Health researchers are investigating whether extreme rainfall events - growing worse under climate change - may be increasing the risk of enteric disease outbreaks in some parts of the country. Photo / George Heard
Can climate change make some Kiwis sicker?
Otago University health researchers have been investigating whether the risk of nasty gastro diseases has been rising in some areas, as extreme weather events like last summer’s become more frequent.
While they’ve found answering that question to be unsurprisingly complex, early analysis has at least pointed to some “hot-spots” where risk is higher – with local livestock numbers a key factor.
As our planet warms, researchers expect the danger from enteric diseases like gastroenteritis to increase – namely from heavy rainfall events and flooding flushing sewage and livestock waste into water supplies.
That was just what happened in August 2016, when heavy rain sent water contaminated with sheep dung into a Hawke’s Bay pond, before it entered an aquifer from which a bore drew it into Havelock North’s water supply.
The resulting campylobacteriosis outbreak was later estimated to have infected as many as 8320 people – of whom 40 became so sick they needed hospital care, and four died – while costing some $21m.
For our national health system and budgets, cimate change could pose “significant” risks and demands, said Dr Farnaz Pourzand, a research fellow at Otago University’s Health Environment Infection Research Unit.
But could we calculate the possible health impact it had already caused?
A new research effort by Pourzand and her Otago colleagues, part of a wider, ongoing Health Research Council-funded study, marks one of our first attempts to identify links - something far from straight-forward.
Assessing shifts in regional extreme rainfall itself was notoriously complex – namely because of the naturally high variability and low frequency of such events – although recent studies and reports have identified some broad trends.
Earlier this year, for instance, scientists reported extreme deluges in those regions hit hardest by Cyclone Gabrielle could now involve around a third more rainfall – and occur up to four times more frequently – than before humans made the planet some 1.2C warmer.
In their project, the Otago researchers are drawing on a daily time series of average temperature and rainfall over two decades, collected by Niwa’s Virtual Climate Station Network.
Pourzand said most studies to date have reported links between increased temperature or rainfall and enteric infections, after a variable lag period of a few days to a few weeks.
“Moreover, literature on the relationships between groundwater contamination and outbreaks of enteric disease shows several large outbreaks were attributable to contaminated groundwater consumption.”

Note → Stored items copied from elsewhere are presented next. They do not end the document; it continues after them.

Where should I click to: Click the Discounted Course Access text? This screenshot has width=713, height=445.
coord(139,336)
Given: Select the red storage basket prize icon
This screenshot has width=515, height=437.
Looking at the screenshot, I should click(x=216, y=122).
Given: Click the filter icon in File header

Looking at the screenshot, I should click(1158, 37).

Of course, there were myriad other variables in the mix: a given area could be more vulnerable to extreme climate events depending on demographic factors, local land use, or the standard of its water supply.

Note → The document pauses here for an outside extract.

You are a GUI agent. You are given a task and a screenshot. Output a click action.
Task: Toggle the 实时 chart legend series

“These vulnerability factors modulate the relationship between extreme rainfall and temperature, and enteric disease outbreaks.”
The research team were trying to untangle those variables using machine-learning to crunch national data on everything from notifications of pathogens to climate, water supply characteristics, livestock densities and population statistics, and collected by from sources such as ESR, Niwa, Stats NZ and the Ministry for the Environment.
Pourzand said the wider study’s aim was to understand why some locations reported more disease than others.
“We expect people without treated water community supply to be at higher risk of getting sick, particularly in rural areas with high livestock densities.”
While the team planned to complete their study within a year, an initial analysis including district-level data – and comparing trends between urban and rural areas, along with the North and South islands – had shown there were indeed spots with a higher chance of more people being infected.
“Initial findings suggest that some ‘hotspots’ are related to livestock densities, and that the source of water supply is also important,” Otago environmental epidemiologist Professor Simon Hales said.
They’d also found some seasonal patterns and that – perhaps unsurprisingly – rural areas had significantly higher rates than urban ones.
The same modelling was further able to confirm that heavy rainfall was a major factor in the Havelock North outbreak.
As for contrasts between the country’s two main islands, the data showed how campylobacteriosis rates fell considerably from 2006, on the back of industry interventions – although that drop was more evident in the south than north.
Pourzand stressed these early results came with important caveats.
“One limitation of our study is that we do not know whether people got sick from water or other sources, such as direct contact with animals or food,” she said.
“So, it makes it more challenging to identify the relationship between enteric diseases and water supply.”
Another was data gaps about water supplies around New Zealand, Hales added.
“We don’t yet have accurate boundaries of water supply distribution as there is no centrally maintained national data in New Zealand, but colleagues in our research group are working on this.”
Eventually, though, Pourzand hoped the findings of the completed study might be incorporated into water safety plans.
“The results could inform local climate thresholds for use in early warning systems and national maps of both current and future vulnerability to health impacts of extreme rainfall,” he said.
“These maps can inform geographic targeting of vulnerable water supplies.”